The BLET said in a press release that the union’s national president, Eddie Hall, had made the request in an Oct. 9 letter to FRA Administrator Amit Bose.
The letter asserts that train size and length “played an extensive role” in recent derailments, citing Norfolk Southern incidents in Anniston, Ala.; New Castle, Pa.; and East Palestine, Ohio, as well as a CSX derailment in Hyndman, Pa. (National Transportation Safety Board investigations are ongoing on the three NS incidents; the NTSB report from the Aug. 2, 2017, incident in Hyndman cited CSX’s train-building methods, but did not specifically address the train’s 178-car length.)

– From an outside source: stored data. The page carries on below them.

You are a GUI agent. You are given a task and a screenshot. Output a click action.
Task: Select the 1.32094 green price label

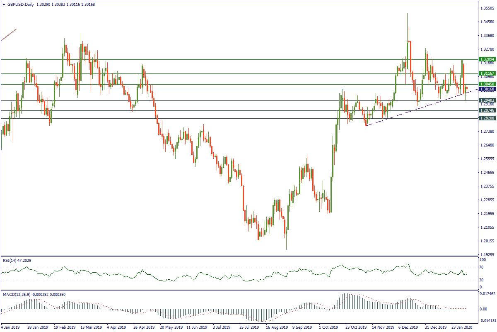tap(487, 59)
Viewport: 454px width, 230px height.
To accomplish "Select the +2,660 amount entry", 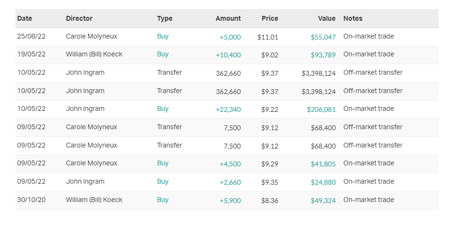I will [230, 182].
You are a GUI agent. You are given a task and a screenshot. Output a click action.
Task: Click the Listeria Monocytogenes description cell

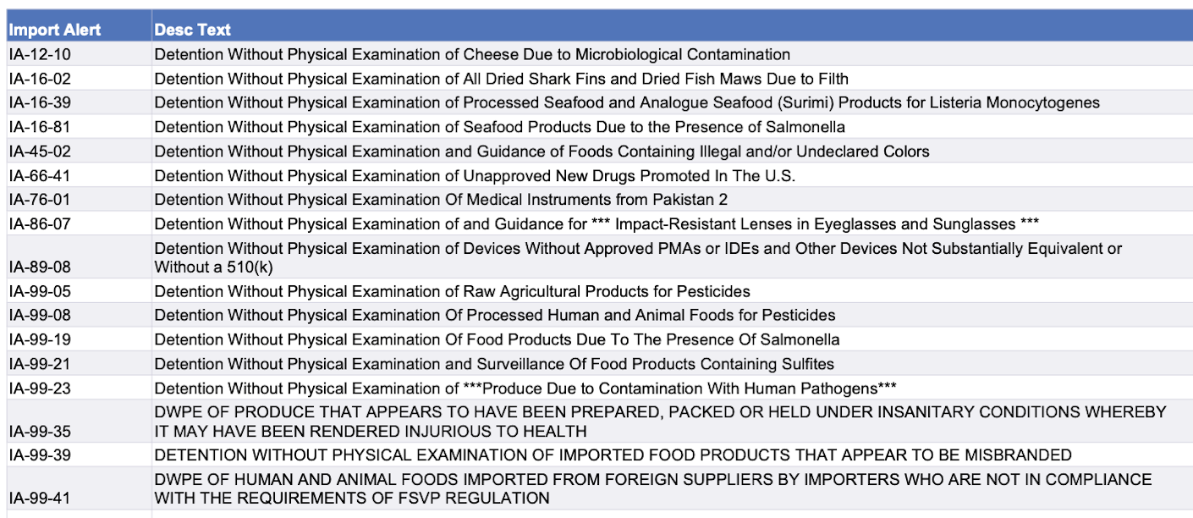[626, 103]
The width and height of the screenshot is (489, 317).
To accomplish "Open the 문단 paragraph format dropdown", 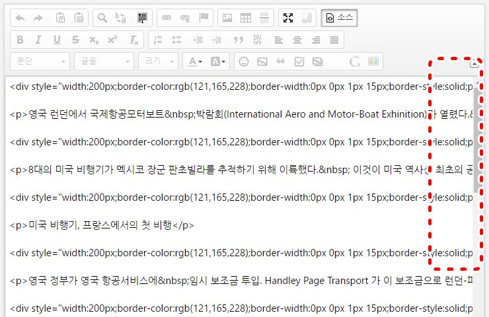I will point(40,61).
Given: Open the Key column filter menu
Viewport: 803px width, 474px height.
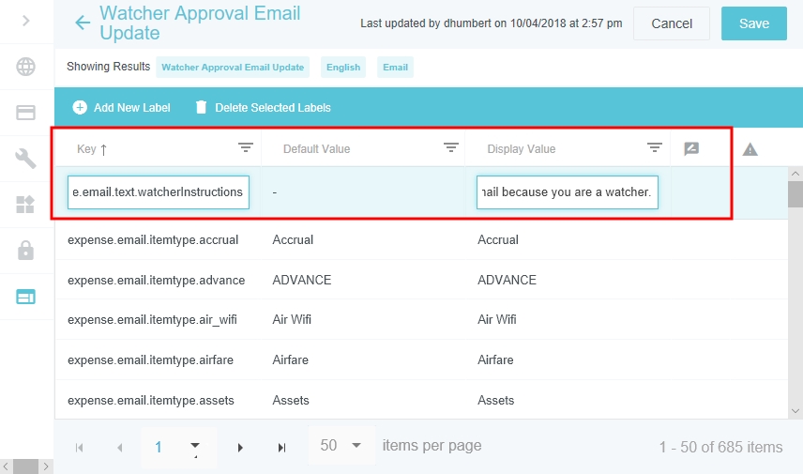Looking at the screenshot, I should (x=246, y=148).
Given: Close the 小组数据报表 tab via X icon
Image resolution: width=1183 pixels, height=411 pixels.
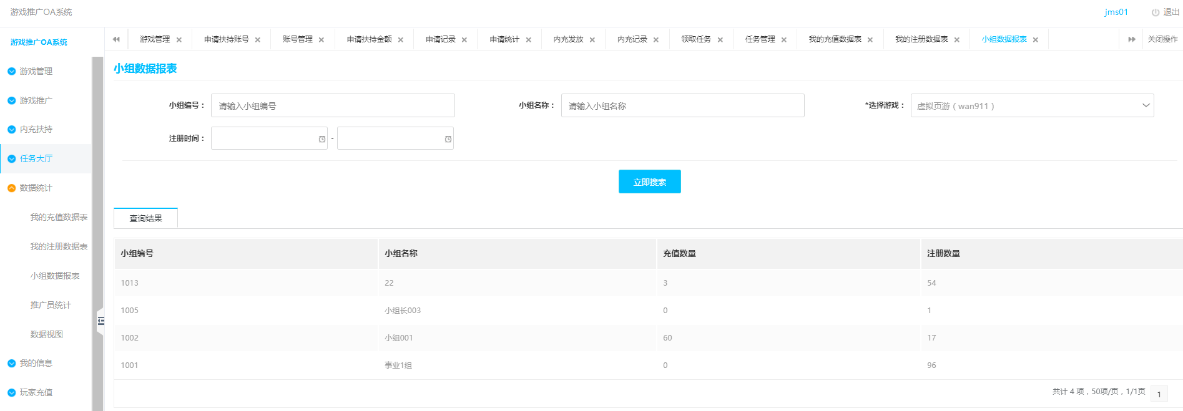Looking at the screenshot, I should click(x=1036, y=40).
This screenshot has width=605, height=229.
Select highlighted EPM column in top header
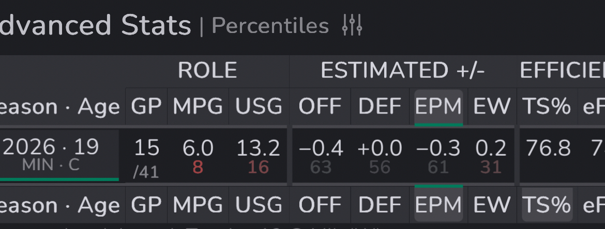tap(438, 107)
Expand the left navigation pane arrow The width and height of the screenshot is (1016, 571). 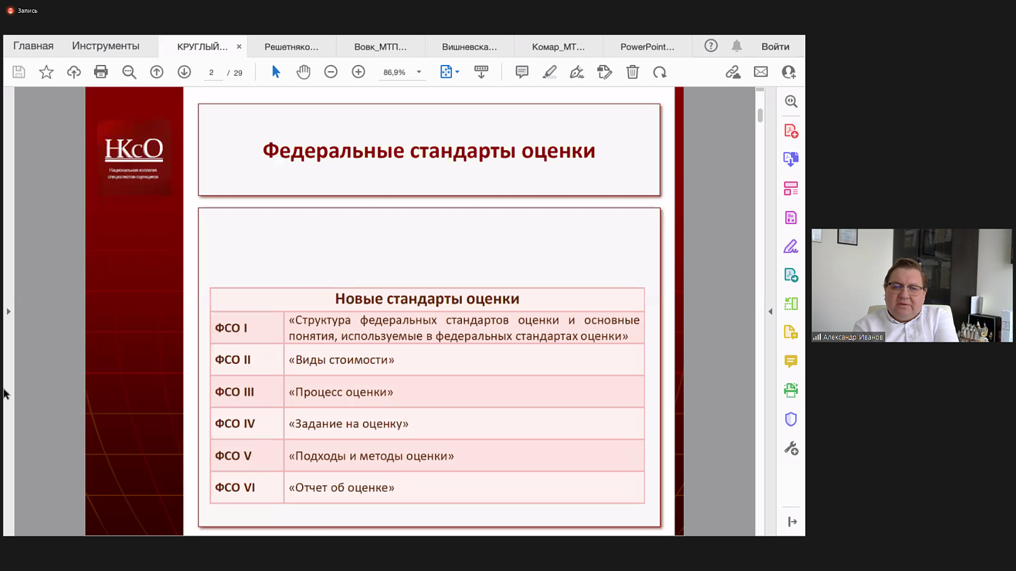[7, 311]
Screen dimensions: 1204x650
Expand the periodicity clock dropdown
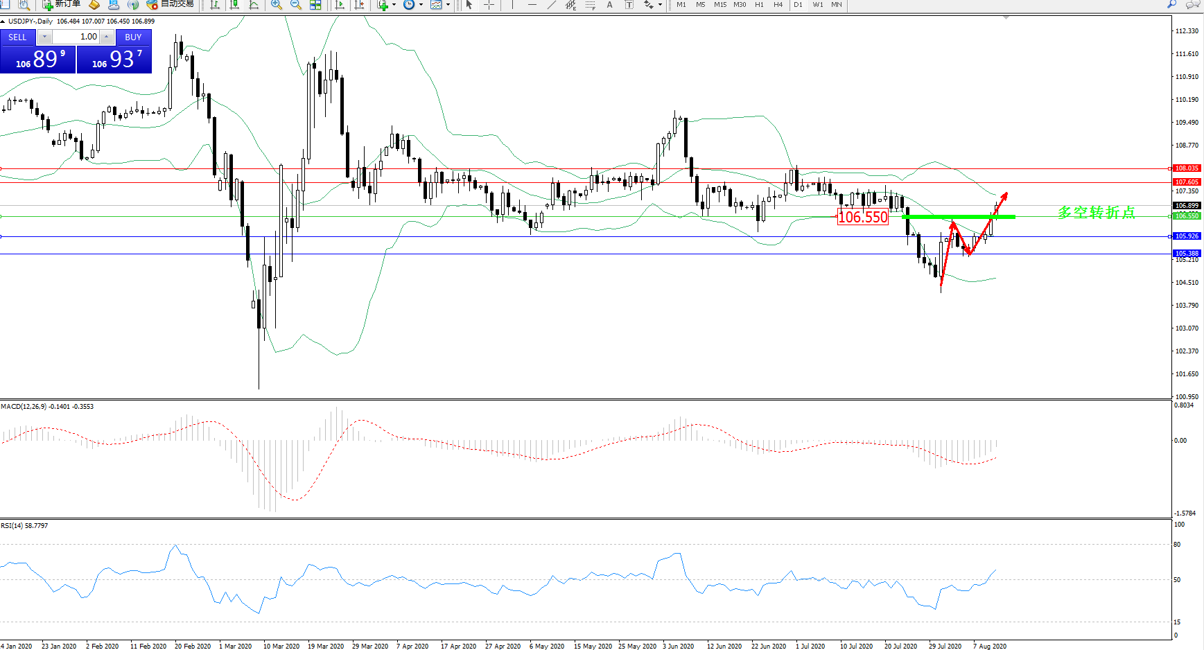[421, 5]
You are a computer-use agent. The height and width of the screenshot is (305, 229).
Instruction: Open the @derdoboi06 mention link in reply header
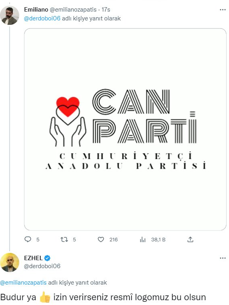click(42, 18)
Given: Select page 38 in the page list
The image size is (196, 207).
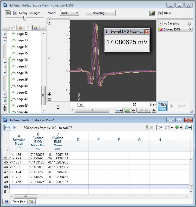Looking at the screenshot, I should click(22, 73).
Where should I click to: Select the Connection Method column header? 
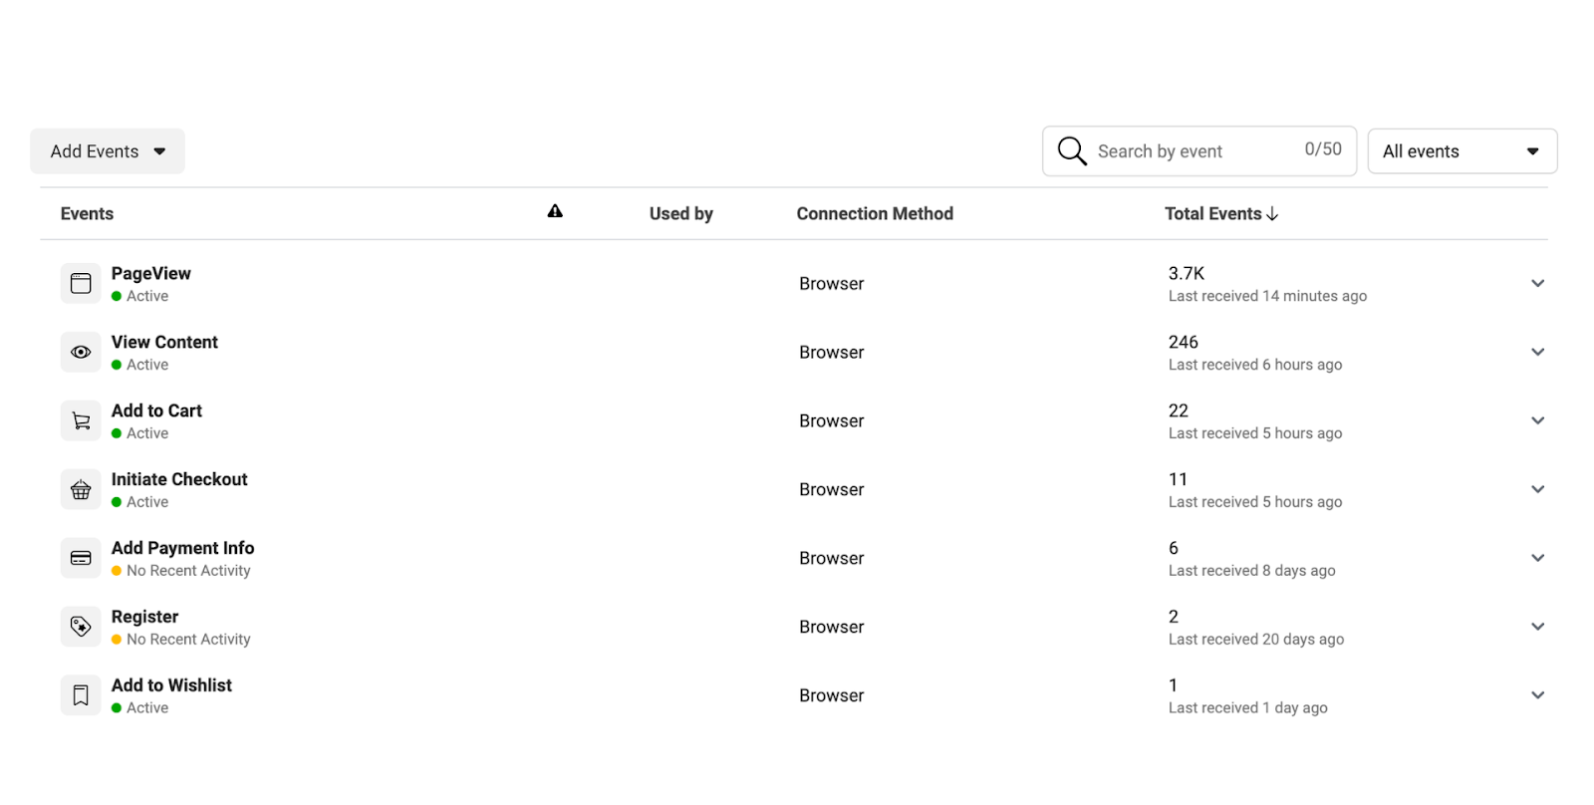click(875, 213)
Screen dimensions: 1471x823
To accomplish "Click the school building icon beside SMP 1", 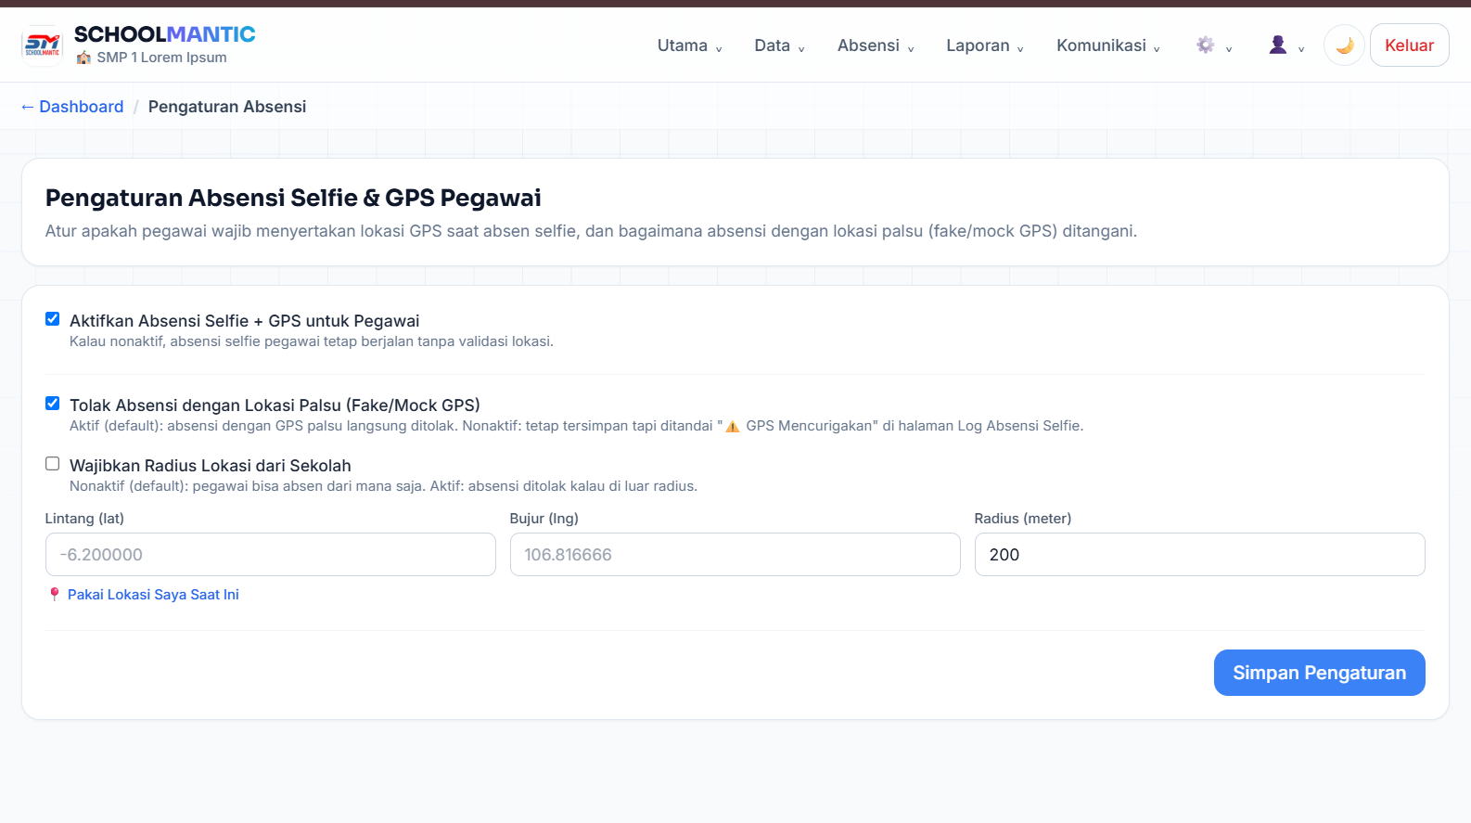I will click(x=83, y=58).
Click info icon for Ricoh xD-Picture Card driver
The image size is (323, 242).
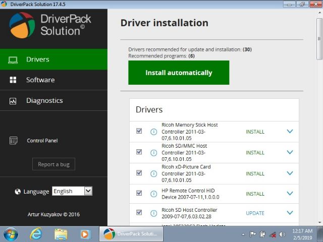tap(154, 173)
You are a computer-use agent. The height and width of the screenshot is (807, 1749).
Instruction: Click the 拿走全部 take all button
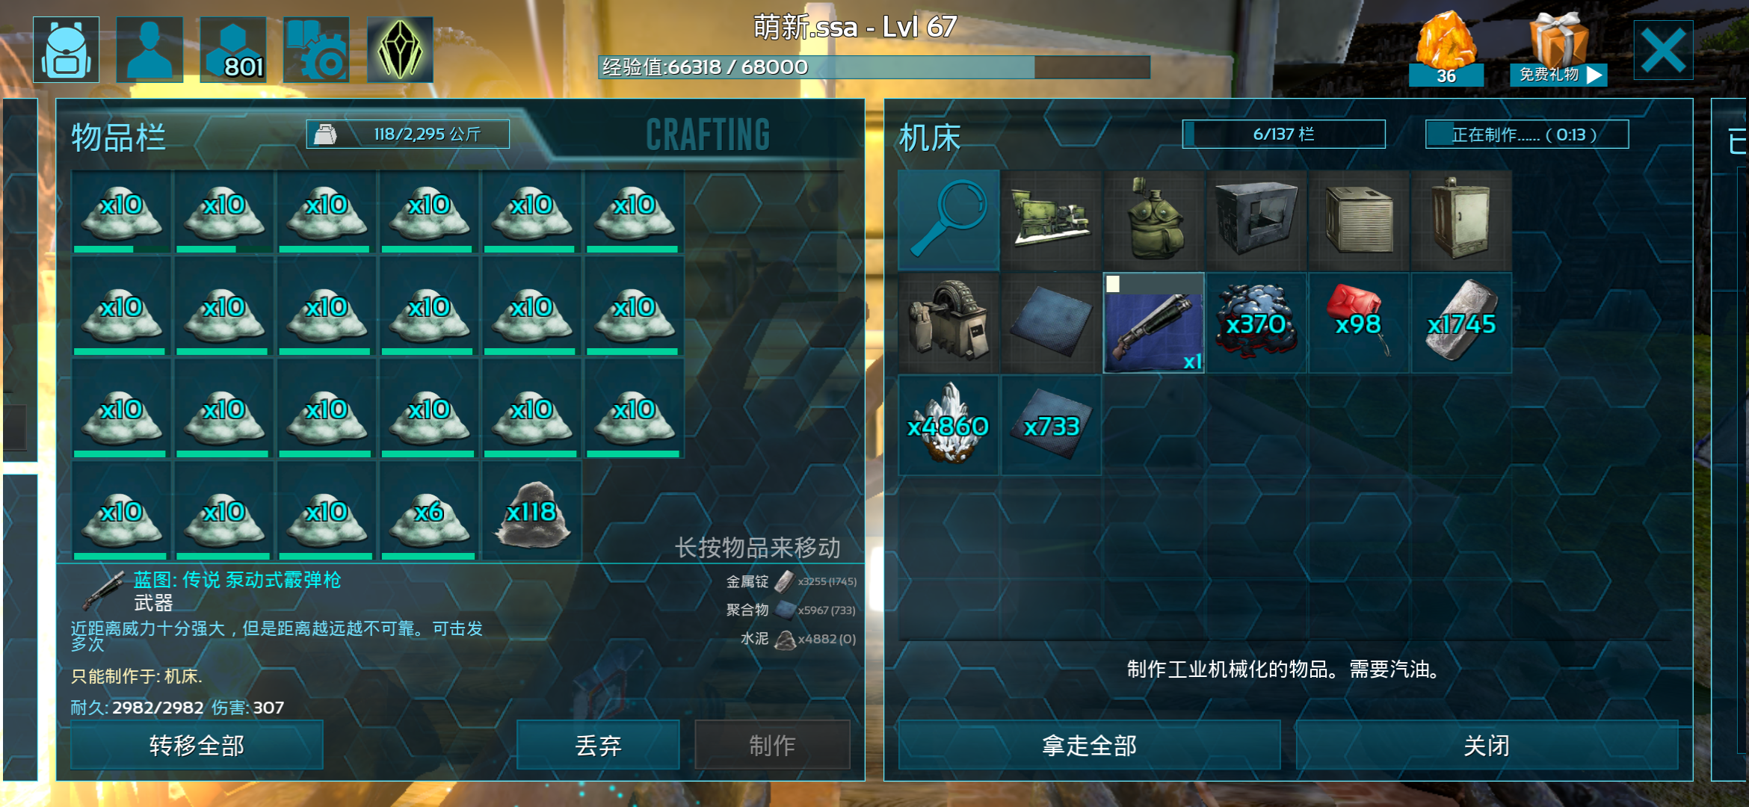1089,745
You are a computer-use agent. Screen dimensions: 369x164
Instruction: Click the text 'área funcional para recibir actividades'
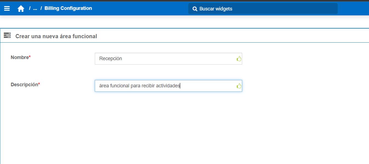point(139,86)
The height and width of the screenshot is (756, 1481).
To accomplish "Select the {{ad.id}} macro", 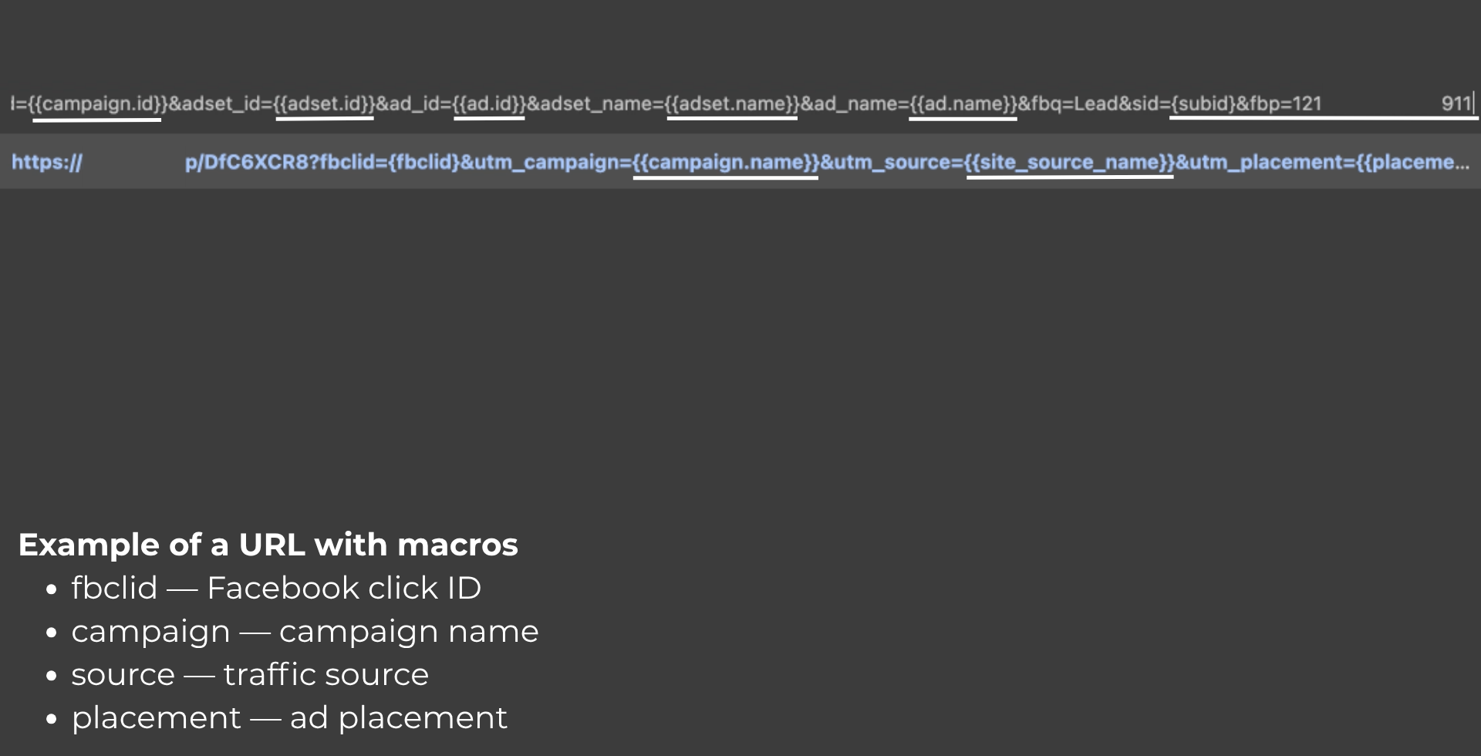I will coord(489,102).
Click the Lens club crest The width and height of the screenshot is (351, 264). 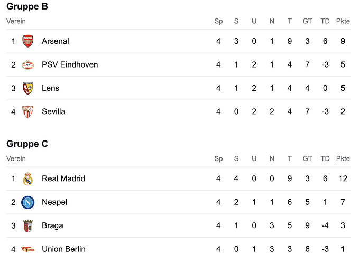point(28,88)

Hall wrote that railroads have increased train length “without training locomotive engineers to handle these monstrous trains properly” or considering route infrastructure. “Best practices do not exist” for operating such long trains, he wrote. With railroads running longer trains under the Precision Scheduled Railroading model, “excessive buff and draft forces have been created due to excessive train length,” leading to more derailments because of in-train dynamics.
Hall’s letter notes that the FRA issued a safety advisory on train length and makeup in April [see “FRA issues safety advisory …,” Trains News Wire, April 8, 2023, and “Labor leaders welcome FRA’s train makeup safety advisory …,” April 11, 2023], but says that does not go far enough: “A regulatory standard is needed, but those take a very long time. For this reason, we are request an Emergency Order.”
The union also sent a copy of the letter to all Class I railroads, asking them to voluntarily impose a 7,500-foot train length, Hall wrote, adding, “We do not want to wait until the next rail catastrophe to act.”